Businesses often express that, though they know the importance of understanding what their customers think and do, they don’t have the budget for research. To those businesses, I say… well I say a lot of things, but some of them shouldn’t be published.
Among the things I say is: okay, I hear you – you have budget constraints and a million deserving ways to spend, but if you won’t do research, at least make use of the data that is ever-so-considerately landing on your proverbial doorstep regularly, just begging to be used.
Ask anyone: there are two occasions for which we give unsolicited customer feedback to a business (or to the world on social media):
- Really great experiences
- Terrible experiences
Of the two, the latter gets more airtime. As a business, we can bemoan this negative criticism of the way we do things, or we can choose a winning perspective and find huge value in it: this is an opportunity to up our game, win back that customer’s affections and possibly get a few more people interested.
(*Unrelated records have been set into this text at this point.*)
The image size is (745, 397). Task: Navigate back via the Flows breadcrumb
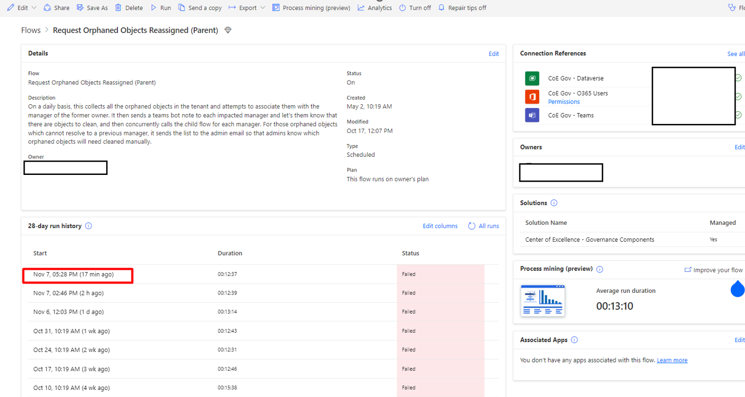31,30
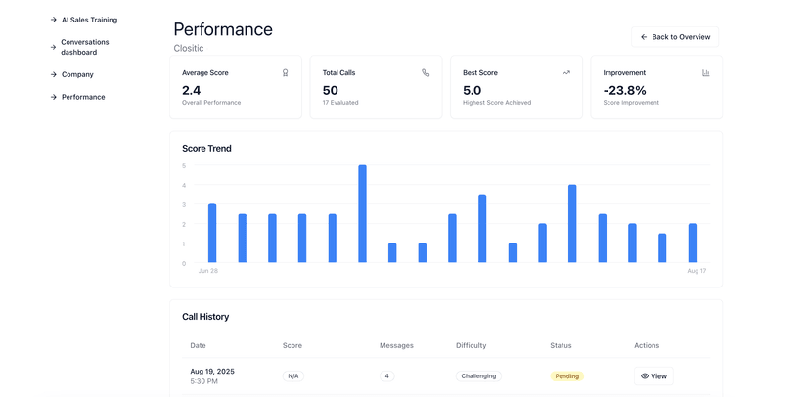Image resolution: width=810 pixels, height=397 pixels.
Task: Click the arrow icon next to Company
Action: (54, 74)
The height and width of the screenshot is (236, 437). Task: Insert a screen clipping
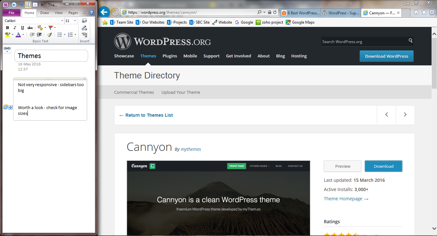click(84, 21)
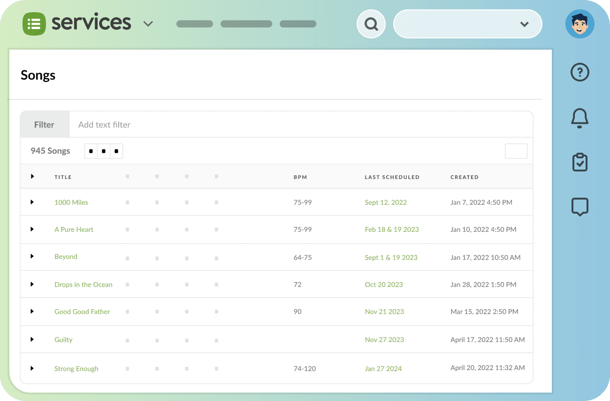
Task: Open the chat bubble icon in the sidebar
Action: pos(580,207)
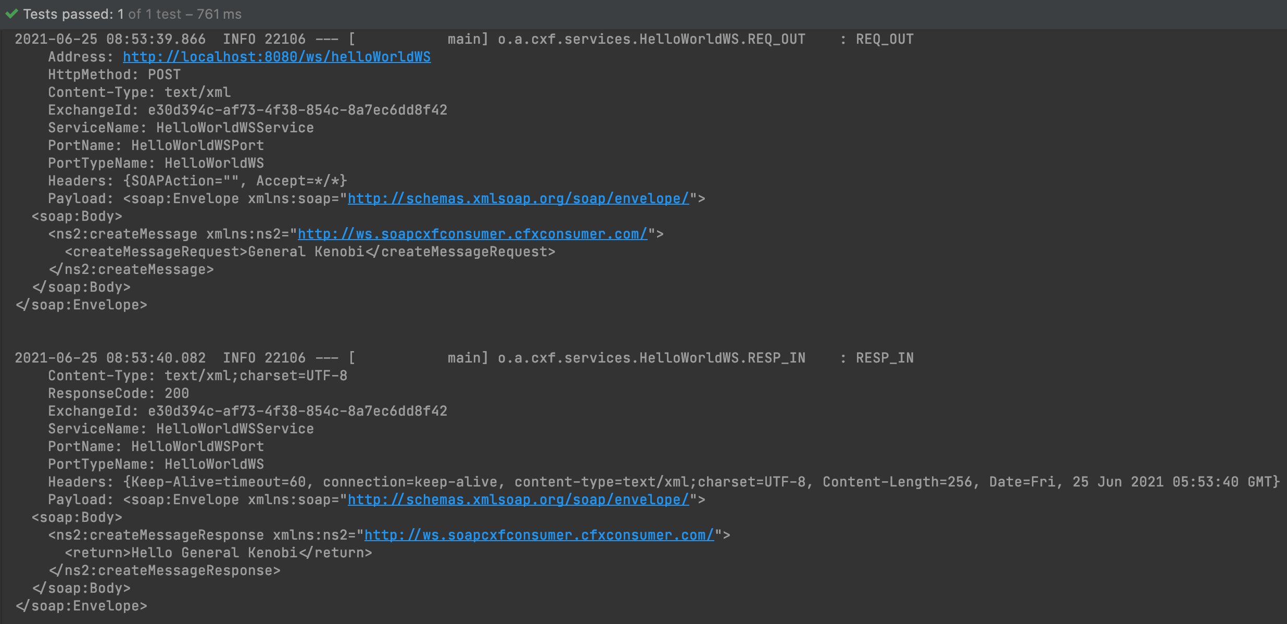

And this is data given freely by a customer who has taken the time to tell us about it, which means either that they love sharing their opinions or they genuinely want our business to succeed. Either way, the value for us is the same: a golden mango, dangling in front of our faces, waiting to be plucked and eaten so that it can nourish us.
Here’s how to start finding value in the free data your complaining customers are offering:
- Get a team together: Your team should encompass a range of skills and mindsets and should be made up, ideally, of people from different departments, including at least one or two customer-facing employees – they are the most likely to understand your customers
- Gather the complaints: Whether you get complaints in writing or verbally, on the phone, by email or by some other feedback system you’ve implemented, find a way to bring everything into one place, in one format, so that you can easily sort through them
- Sort your data: Organise the complaints into manageable groups so that you can see what the most common issues are, then write out some themes that come up a lot
- Look for meaning: Try to go beyond what people are saying to find insights – what they really mean, what they feel, what is important to them, how the problem is getting in the way of what they are trying to do
- Come up with some solutions and try them: When you are satisfied that you have understood as best you can the real issues, brainstorm some solutions with your team, choose a few that excite you or that you think might have legs, and test them. There’s no right or wrong solution, and the quicker you try one, the quicker you’ll know whether it works or not, and whether you should scrap it or develop it.
Now that you know exactly what to do with them, stop hating on those complaints and turn them into delicious mangoes!